Dinosaur Demise Came 300,000 Years After Crater, Scientists Say

(Bloomberg) -- The demise of the dinosaurs probably occurred 300,000 years after a giant meteor struck what is now Mexico, scientists said, casting doubt on a popular theory that the impact triggered a mass extinction.

The Chicxulub crater, which is about 180 kilometers (112 miles) across, was formed on the Yucatan peninsula when an extra-terrestrial object struck Earth 65 million years ago. Since its discovery in 1978, the crater has been cited as evidence that the impact’s aftermath led to the extinction of about 65 percent of all species including the dinosaurs.

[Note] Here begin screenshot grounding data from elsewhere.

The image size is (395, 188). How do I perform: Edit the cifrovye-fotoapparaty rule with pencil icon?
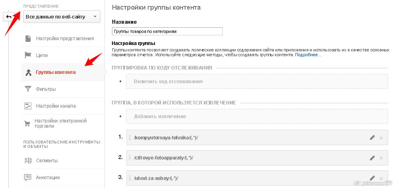coord(372,158)
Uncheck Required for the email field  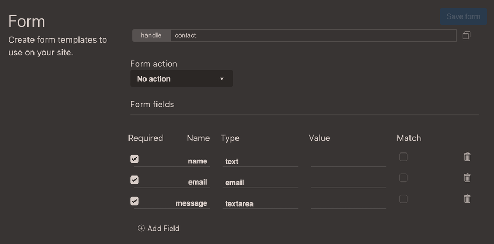pyautogui.click(x=134, y=180)
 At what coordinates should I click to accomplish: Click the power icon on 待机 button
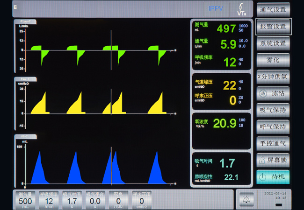(x=263, y=177)
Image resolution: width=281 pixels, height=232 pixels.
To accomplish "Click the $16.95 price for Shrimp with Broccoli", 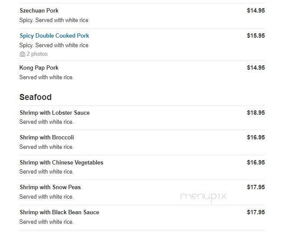I will (x=255, y=137).
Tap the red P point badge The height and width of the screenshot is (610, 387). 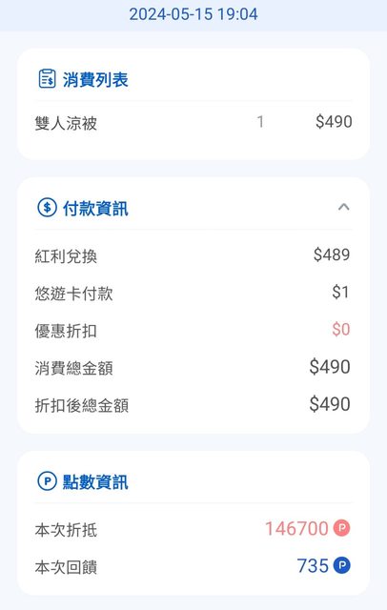coord(342,528)
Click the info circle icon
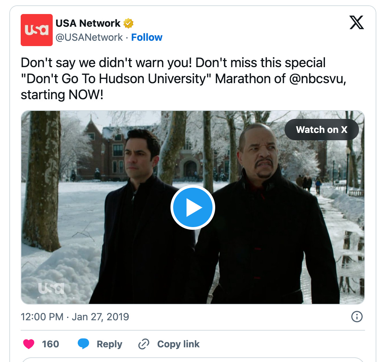 tap(357, 317)
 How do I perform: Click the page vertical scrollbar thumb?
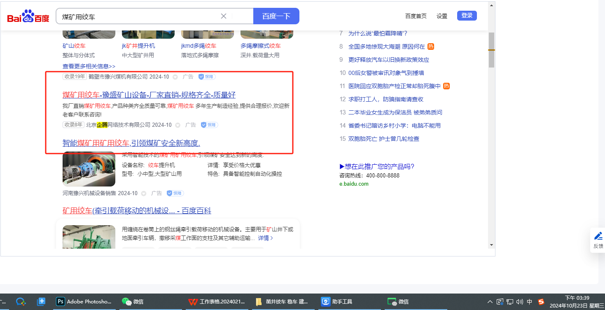pyautogui.click(x=491, y=49)
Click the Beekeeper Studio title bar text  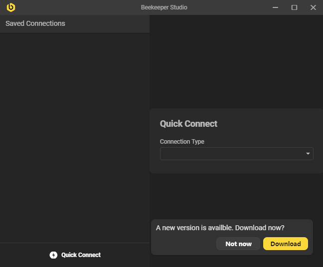pos(164,7)
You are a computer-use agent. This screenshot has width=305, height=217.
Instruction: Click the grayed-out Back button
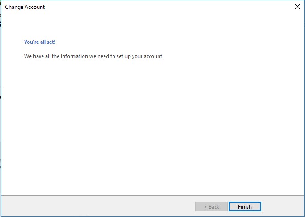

New clues at other sites in Mexico showed that the extinction must have occurred 300,000 years after the Chicxulub impact and that even larger asteroids may not be the purveyors of doom they’re thought to be, according to a paper published in the Journal of the Geological Society by researchers from Princeton, New Jersey, and Lausanne, Switzerland.

“We found that not a single species went extinct as a result of the Chicxulub impact,” said Gerta Keller, a professor of geosciences at Princeton University, in a release distributed by the Geological Society of London. “These are astonishing results.”

Keller and Thierry Adatte from the University of Lausanne found sediments linked to the mass extinction that were deposited above the sediments from the time of the asteroid impact. Proponents of the Chicxulub impact theory explain this discrepancy in the sedimentary record with earthquakes and tsunamis resulting from the asteroid impact.